If you’re taking the max of the N(e)’s of two convergent sequences, it’s essentially like whatever’s returned as the max is less or equal to both N(e)’s because the N(e) that’s returned should be the one that converges slower. 









Specific reminders for exam 1: 

Triangle inequality and its derivatives: 

|a+b| <= |a| + |b|

|a-b| <= |a| + |b| 
||a| - |b|| <= |a - b| 



NOTE: [ ]  includes [min, max]
	( ) excludes (inf, sup)


Review the template for a proof that x_n converges to x on page 41. 




Questions: 

	Do we need a blue book??

	What algebraic manipulations (if any) can you apply to epsilon so that the resulting equality no longer holds? 

	What does it mean to find the max of two N’s? Can anyone explain that? 

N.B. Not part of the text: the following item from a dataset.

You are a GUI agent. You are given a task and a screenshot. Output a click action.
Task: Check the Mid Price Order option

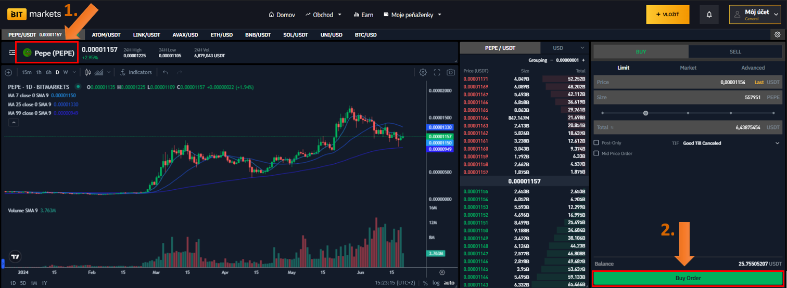click(596, 153)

	Page 19, why is it that from b_n being an upper bound for A means that we are justified in setting x = sup A? What exactly is the logic there? 
Ans: They just want to verify there is a x in the union. So, the union is not empty. See pg.6, there is a similar example but tricky part, the intersection is empty. 

	Page 19, likewise could we have let x = inf B? 
Ans: if x = inf B, that also means x is an upper bound of A. Thus, a_n < x < b_n also could be equal here. 

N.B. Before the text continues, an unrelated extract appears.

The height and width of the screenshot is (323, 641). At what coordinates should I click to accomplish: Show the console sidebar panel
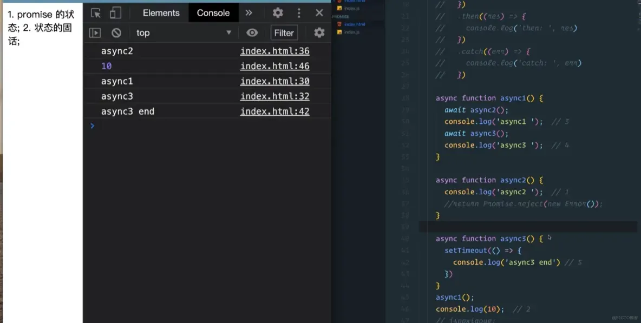tap(95, 33)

Questions: Does our exam cover the section 1.5? 

I don’t believe so. I think it’s only the stuff between 1.1 and 2.3 (inclusive) that we went over in class. We didn’t go over Cantor’s Diagonalization method in class, did we?

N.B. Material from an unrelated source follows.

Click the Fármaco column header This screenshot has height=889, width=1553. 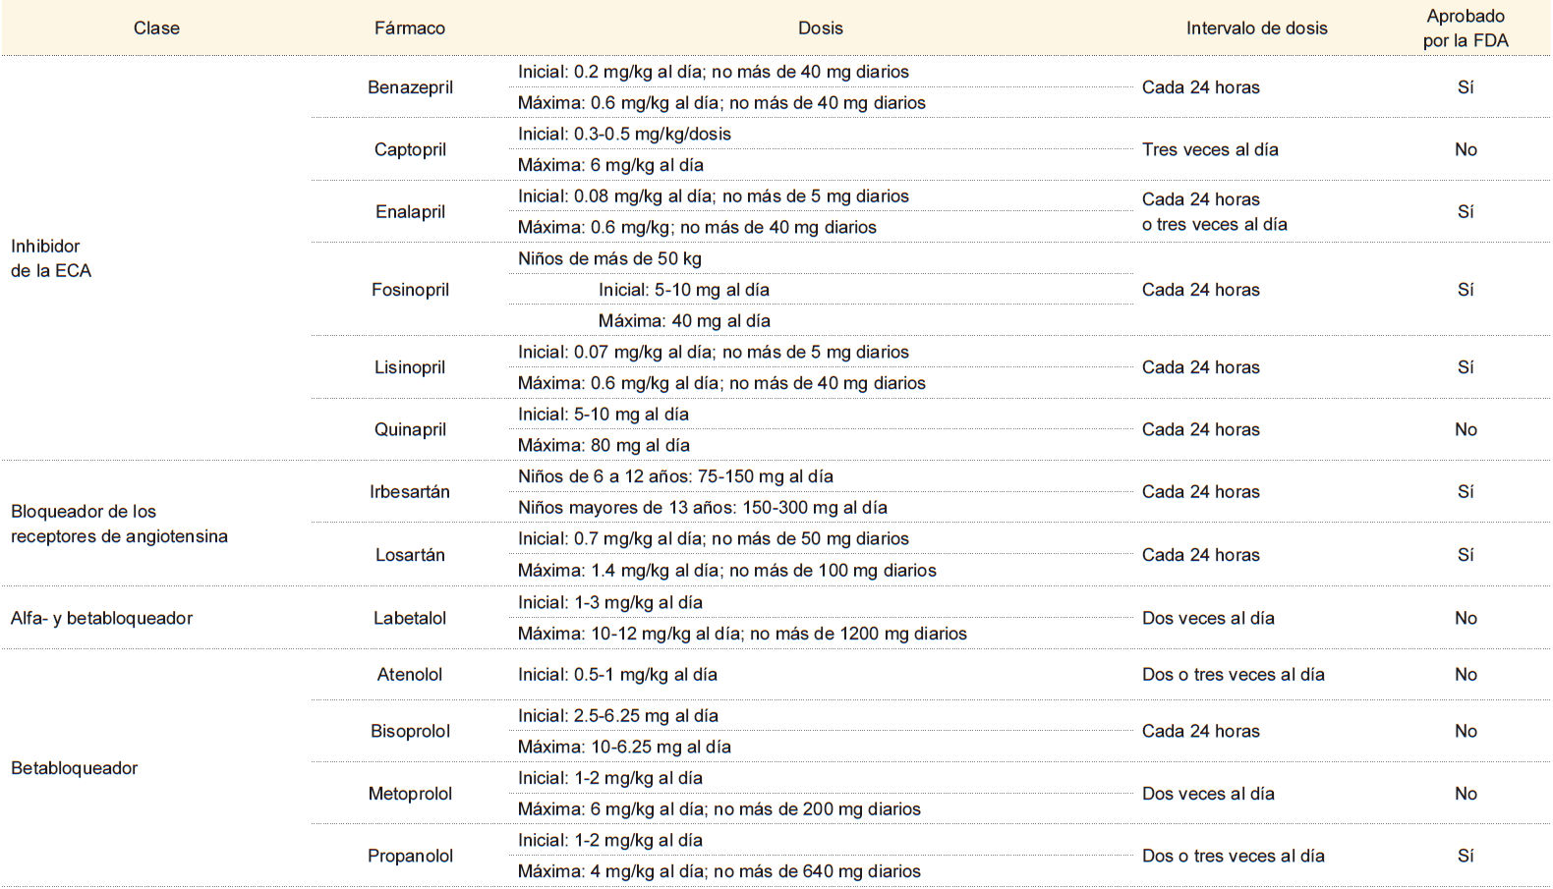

*If interested in why Cantor’s Diagonal Argument is interesting -> see Godel’s Incompleteness Theorem or “Godel, Escher, Bach.” I can say you will not be sad.

Gotcha, Thx! Ummm, I think we didn’t and we also do not have any homework from section 1.5.

Question: on pg. 22, here is countable and uncountable sets, didn’t we go through this part, did we?

Ans: I don’t believe we went over this in class so it shouldn’t be on the test. Cardinality can help with understanding some of the concepts that we have been introduced to, though.